ページ:
エシカルなひと、もの、ことインタビュー< AGT (米屋Bey-Bey・カフェ日びの) さん>
無農薬・無肥料で作られたお米でもっと「キレイに」「健康に」なってほしい
無農薬・無肥料にこだわったお米や食品を販売する「米屋Bey-Bey」と食養レストラン「カフェ日びの」を営む AGT 店長の右川将矢さんにインタビュー。
「人が集まる場所」としてのカフェから「食養を伝える」カフェへ
―まず、2001年にオープンし、2度の移転を経て今のAGTに至るとのことですが、最初のきっかけは
「AGT((有)MOKU)の代表である奥村大亮の話になりますが、彼の妹が神戸の震災で被災して助けに行った時に、実際に現場を見たら何もできなかったということが強く心に残っていて、もし北海道だったら、家族や周りを助けられるだろうかと考えて、『周りの人を助けれられる環境・人が集まる場所を作りたい』と思いまずはカフェを作るに至ったんです。」
―「人が集まる場所」としてのカフェだったのですね。その当時から現在のように食養論を重視していたのでしょうか。
「いえ、その時は普通のカフェでした。その後、代表奥村のお父さんから長岡式玄米の話を聞く機会があったり、カフェに来ているお客さまから「玄米を出してほしい」という声が増えてきたそうで。これは何かの知らせかなと思い…、その時に冨田 哲秀先生(東洋思想・食養研究家。冨田式七号食を提唱)を紹介していただき、そのお話がとても腑に落ちて、玄米ごはん中心のカフェに変えていきました。」
―そして2011年に現在の場所にオープン。
「『米屋Bey-Bey』を1階に構え、米屋をメインにしたお店にしました。2階の『カフェ日びの』は米屋が営む飲食店というイメージで、無農薬・無肥料で作られた美味しいお米を実際に試食することができる場です。『食べてキレイに、健康に』をコンセプトにしています。マクロビ、ビーガン専門だと興味がある人にしか食べられなかったり、楽しさが少なくて続けられなかったりすることもあると思いますが、ここでは楽しさも重視して、食に興味がなかった人でも意識するきっかけになればと思っています。食べ物で運命が変わりますよ。」

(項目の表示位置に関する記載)
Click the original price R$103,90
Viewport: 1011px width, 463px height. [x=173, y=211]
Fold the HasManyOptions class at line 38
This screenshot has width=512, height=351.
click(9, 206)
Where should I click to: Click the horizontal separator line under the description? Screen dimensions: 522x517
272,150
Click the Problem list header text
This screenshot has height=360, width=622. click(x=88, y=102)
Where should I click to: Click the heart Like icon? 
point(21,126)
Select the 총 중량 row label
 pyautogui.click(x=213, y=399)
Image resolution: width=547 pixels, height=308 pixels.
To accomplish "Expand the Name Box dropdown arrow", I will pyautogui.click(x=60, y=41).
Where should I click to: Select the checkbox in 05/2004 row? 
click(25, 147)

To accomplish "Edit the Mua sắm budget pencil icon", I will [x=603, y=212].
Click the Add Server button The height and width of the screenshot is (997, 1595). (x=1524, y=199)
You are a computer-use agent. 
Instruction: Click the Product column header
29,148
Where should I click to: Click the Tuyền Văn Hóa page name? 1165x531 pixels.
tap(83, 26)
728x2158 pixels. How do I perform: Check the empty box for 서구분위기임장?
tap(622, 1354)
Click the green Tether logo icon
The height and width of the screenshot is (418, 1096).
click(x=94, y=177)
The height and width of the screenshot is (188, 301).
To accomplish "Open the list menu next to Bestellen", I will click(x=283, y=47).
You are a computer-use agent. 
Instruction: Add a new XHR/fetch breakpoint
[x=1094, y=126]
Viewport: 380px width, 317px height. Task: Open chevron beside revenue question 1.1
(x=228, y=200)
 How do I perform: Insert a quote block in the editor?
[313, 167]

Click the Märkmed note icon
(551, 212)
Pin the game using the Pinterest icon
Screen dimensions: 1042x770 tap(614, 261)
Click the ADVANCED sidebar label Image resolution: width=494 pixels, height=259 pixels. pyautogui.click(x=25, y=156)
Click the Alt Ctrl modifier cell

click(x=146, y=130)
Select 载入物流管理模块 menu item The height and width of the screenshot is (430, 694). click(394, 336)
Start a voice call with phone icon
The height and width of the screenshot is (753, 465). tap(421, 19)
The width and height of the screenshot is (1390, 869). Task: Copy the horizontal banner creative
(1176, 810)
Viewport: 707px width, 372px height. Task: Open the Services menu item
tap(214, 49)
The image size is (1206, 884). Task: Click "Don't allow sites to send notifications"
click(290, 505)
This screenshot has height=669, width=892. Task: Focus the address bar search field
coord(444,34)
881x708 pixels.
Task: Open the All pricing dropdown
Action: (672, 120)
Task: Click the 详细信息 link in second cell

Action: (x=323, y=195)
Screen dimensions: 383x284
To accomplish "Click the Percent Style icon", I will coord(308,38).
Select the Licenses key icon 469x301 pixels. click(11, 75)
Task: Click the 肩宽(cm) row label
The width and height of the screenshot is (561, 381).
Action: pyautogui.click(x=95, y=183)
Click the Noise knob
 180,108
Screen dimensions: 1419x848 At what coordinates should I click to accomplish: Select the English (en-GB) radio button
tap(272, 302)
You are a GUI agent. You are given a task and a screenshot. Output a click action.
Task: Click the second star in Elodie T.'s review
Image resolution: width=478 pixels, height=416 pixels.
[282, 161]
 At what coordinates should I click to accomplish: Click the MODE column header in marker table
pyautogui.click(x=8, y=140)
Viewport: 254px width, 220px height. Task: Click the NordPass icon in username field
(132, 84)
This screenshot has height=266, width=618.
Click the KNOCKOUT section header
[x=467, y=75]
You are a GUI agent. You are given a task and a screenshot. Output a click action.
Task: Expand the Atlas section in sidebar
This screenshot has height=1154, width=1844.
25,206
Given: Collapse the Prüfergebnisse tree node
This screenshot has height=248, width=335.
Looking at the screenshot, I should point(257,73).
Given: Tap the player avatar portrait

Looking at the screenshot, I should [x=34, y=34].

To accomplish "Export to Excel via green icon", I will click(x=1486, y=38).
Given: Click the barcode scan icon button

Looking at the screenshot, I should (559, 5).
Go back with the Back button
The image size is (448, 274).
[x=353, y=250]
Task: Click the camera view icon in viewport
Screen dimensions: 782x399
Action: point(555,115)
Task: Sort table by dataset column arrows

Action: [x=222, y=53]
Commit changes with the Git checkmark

課題文 1:
AGTのインタビュー記事のうち、「エシカルなひと、もの、ことインタビュー< AGT (米屋Bey-Bey・カフェ日びの)」から「を重視していたのでしょうか。」までの部分を一字一句違えずに打ち直してください。
課題文 2:
次の(a)〜(c)の記述がAGTのインタビュー記事の内容と合致するかどうかを、それぞれ「はい」または「いいえ」で答え、判断の根拠となる記事中の語句を正確に引用してください。
(a) 「カフェ日びの」は「米屋Bey-Bey」と同じ1階にある。
(b) 最初のカフェは、開店当初から玄米ごはん中心の店であった。
(c) 「カフェ日びの」は「食べてキレイに、健康に」をコンセプトとしている。
課題文 3:
AGTのインタビュー記事に基づき、次の各問いに答えてください。
(a) 最初のカフェがオープンしたのは何年ですか。
(b) 現在の場所にオープンしたのは何年ですか。
(c) 冨田哲秀先生が提唱したものは何ですか。

解答 1:
エシカルなひと、もの、ことインタビュー< AGT (米屋Bey-Bey・カフェ日びの) さん>
無農薬・無肥料で作られたお米でもっと「キレイに」「健康に」なってほしい
無農薬・無肥料にこだわったお米や食品を販売する「米屋Bey-Bey」と食養レストラン「カフェ日びの」を営む AGT 店長の右川将矢さんにインタビュー。
「人が集まる場所」としてのカフェから「食養を伝える」カフェへ
―まず、2001年にオープンし、2度の移転を経て今のAGTに至るとのことですが、最初のきっかけは
「AGT((有)MOKU)の代表である奥村大亮の話になりますが、彼の妹が神戸の震災で被災して助けに行った時に、実際に現場を見たら何もできなかったということが強く心に残っていて、もし北海道だったら、家族や周りを助けられるだろうかと考えて、『周りの人を助けれられる環境・人が集まる場所を作りたい』と思いまずはカフェを作るに至ったんです。」
―「人が集まる場所」としてのカフェだったのですね。その当時から現在のように食養論を重視していたのでしょうか。

解答 2:
(a) いいえ。「2階の『カフェ日びの』は米屋が営む飲食店というイメージで」
(b) いいえ。「いえ、その時は普通のカフェでした。」
(c) はい。「『食べてキレイに、健康に』をコンセプトにしています。」

解答 3:
(a) 2001年
(b) 2011年
(c) 冨田式七号食